Using dropout in evaluation mode

Is there a simple way to use dropout during evaluation mode?

I have a plan to use a pre-trained network where I reapply the training dropout, and find outliers by measuring the variance in predictions -all done in evaluation mode so that no gradients are backpropogated.

Many thanks in advance!

Assuming that you are using the dropout modules.

model.eval()
for m in model.modules():
  if m.__class__.__name__.startswith('Dropout'):
    m.train()
5 Likes

Thanks for the fast reply! So I assume this makes an exception for ‘Dropout’ and sets it active using train() but leaves batchnorm etc. switched off in eval mode?

yep, that is the idea!

1 Like

One quick question: will this method zero different nodes every time you present a new image to the network like it would in training?
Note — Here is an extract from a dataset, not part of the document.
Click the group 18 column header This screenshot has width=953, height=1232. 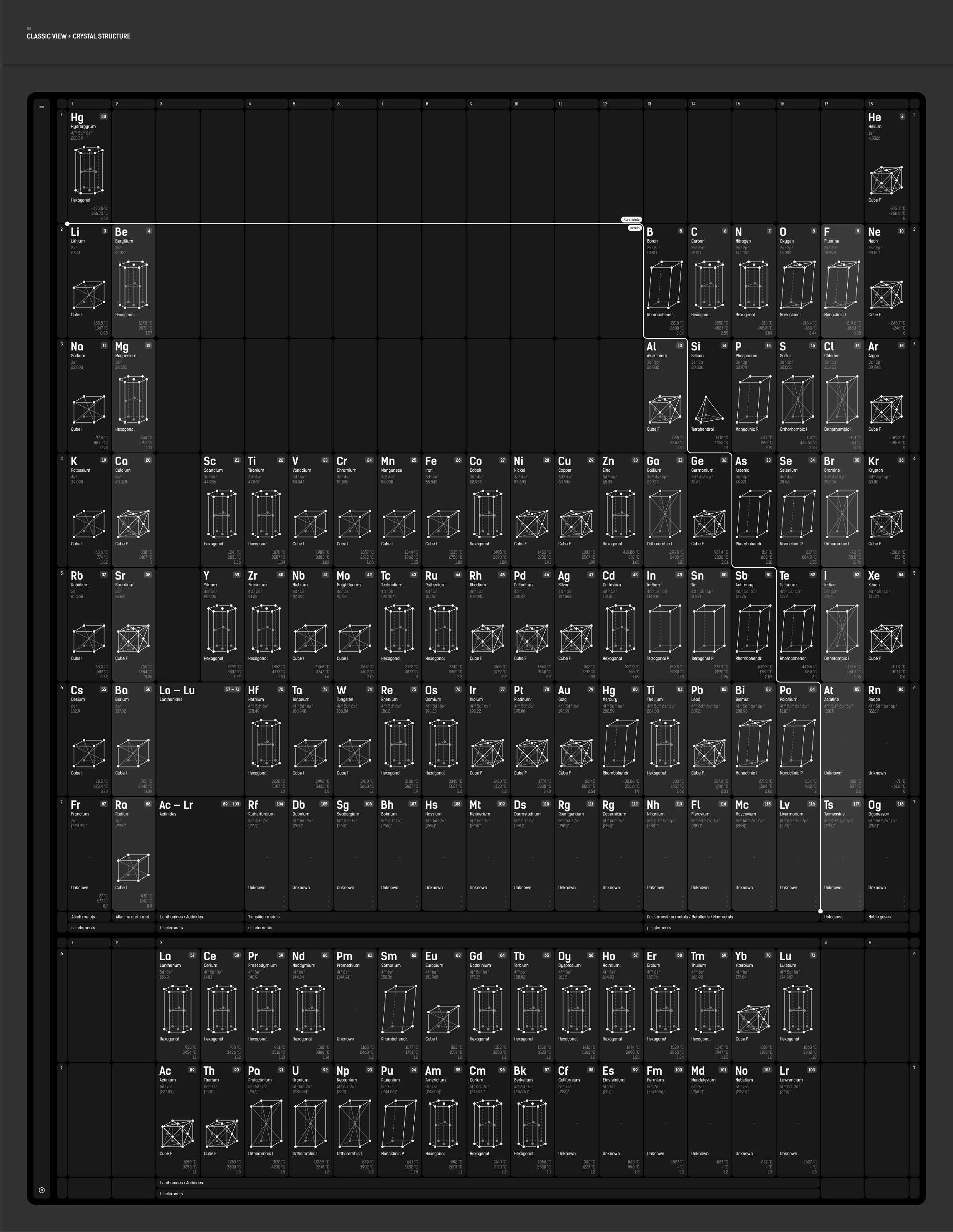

if you don’t reset the seed, yes

That’s great, I was just checking because I was unsure if it would use a particular dropout selection and then stick to that selection until the model was re-instantiated with a line like “m.eval()” before presenting a new image

Hi Simon, Thanks for suggesting this approach! I tried it, and it gives predictions with certain randomness for in-class inputs. But the randomness is almost non-existent for out-of-class inputs. However, if I put the model in the training mode without back propagation (so that the weights are not updated) using model.train(), I observe significantly more randomness in the predictions for both in-class and out-of-class inputs, but the accuracy for the in-class inputs becomes very low (dropped from 95% to 63%). To me, the two approaches should give the same results. Any thoughts on the different behavior? My model also has batch norm. Thanks.

1 Like